L'histoire :
Sur les quais du port de Bordeleau, au XVIIIème siècle, un armateur riche et éclairé devise en compagnie de l’un de ses capitaines, plus pragmatique. Animé par la volonté de penser comme un philosophe « des lumières », l’armateur s’interroge sur ce drôle de commerce triangulaire auquel il participe. De quel droit se sont attribués les blancs de faire commerce des êtres humains ? Quelle est la nature exacte de ces nègres, leur parcours de vie ? Il a l’occasion d’étudier une de ces créatures de près : un petit noir, arraché à sa tribu et à sa terre, s’est planqué dans un tonneau durant 2 traversées de l’Atlantique. L’enfant a assisté, impuissant, à tant d’horreurs, pour finir par être découvert sur les quais de Bordeleau. De retour chez lui, le Comte s’émeut de ces questions auprès de son épouse, la Comtesse Eponyme (c’est son nom). Celle-ci a néanmoins d’autres préoccupations, intégralement tournées vers le libertinage. Elle confie à son journal intime sa quête épicurienne de plaisirs et les techniques qu’il faudrait mettre au point pour en faire une quasi science. La nuit venue, tandis que son mari ronfle, elle n’hésite d’ailleurs pas à solliciter les ardeurs de son cuisinier. Ou bien, à la demande illuminée de son époux, elle accepte de participer à un petit jeu : elle l’enduit de cirage et l’enferme dans un coffre. Celui-ci veut en effet comprendre ce qu’endurent les esclaves noirs à fond de cale…

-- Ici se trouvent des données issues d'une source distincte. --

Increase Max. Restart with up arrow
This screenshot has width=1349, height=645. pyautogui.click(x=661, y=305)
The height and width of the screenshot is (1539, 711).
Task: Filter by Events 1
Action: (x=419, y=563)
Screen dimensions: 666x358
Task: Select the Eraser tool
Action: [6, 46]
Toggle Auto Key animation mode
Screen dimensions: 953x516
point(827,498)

Ce qu'on en pense sur la planète BD :
Après quelques détours par le cinéma (Gainsbourg, vie héroïque et l’adaptation de son Chat du rabbin), puis une grosse opération sur Georges Brassens (une exposition + un épais recueil), Joann Sfar renoue avec ce qui a fait son succès, en matière de bande dessinée. Dans cette nouvelle série a priori prévue en (au moins) 3 tomes, il se pose et nous pose des questions essentielles sur la nature de l’homme et ses errances de civilisation. Dans son souci permanent de transcrire un peu de philosophie en BD, l’auteur se replace cette fois dans le contexte du siècle des lumières et affuble à ses personnages de profondes remises en questions. A-t-on le droit de faire commerce d’êtres humains ? Comment dénoncer cela sur le plan éthique sans en pâtir sur le plan financier ? Et puis plus terre-à-terre : comment optimiser les plaisirs du sexe sans en dévoyer les approches ? Si de loin, vous risquez d’être troublé par l’agrégation de ces deux sujets – de l’esclavage et du libertinage – vous trouverez un rapport évident autour du concept commun de « liberté ». Certaines réflexions réservent donc cette série à un public adulte. Les « héros », le Comte et la Comtesse, sont ici pétris de contradictions et de fantaisie : c’est ce qui fait le sel de cet album pour son fond. Seul petit hic dans la mécanique de ces idées bienvenues : bien que stimulante par ses propos, la narration manque un chouya de cohésion (ça saute parfois du coq à l’âne). Pour la forme, Sfar nous ravit toutefois de digressions et de répliques aussi savoureuses qu’enluminées. Même son trait de crayon moderne et spontané (voire parfois bâclé), revient ici à une certaine application. Colorisées par Walter, les cases jouent souvent sur plusieurs tableaux, avec des petits clins d’œil à ne pas louper en arrières plans. N’hésitez pas : un peu de lumière, ça n’a jamais fait de mal…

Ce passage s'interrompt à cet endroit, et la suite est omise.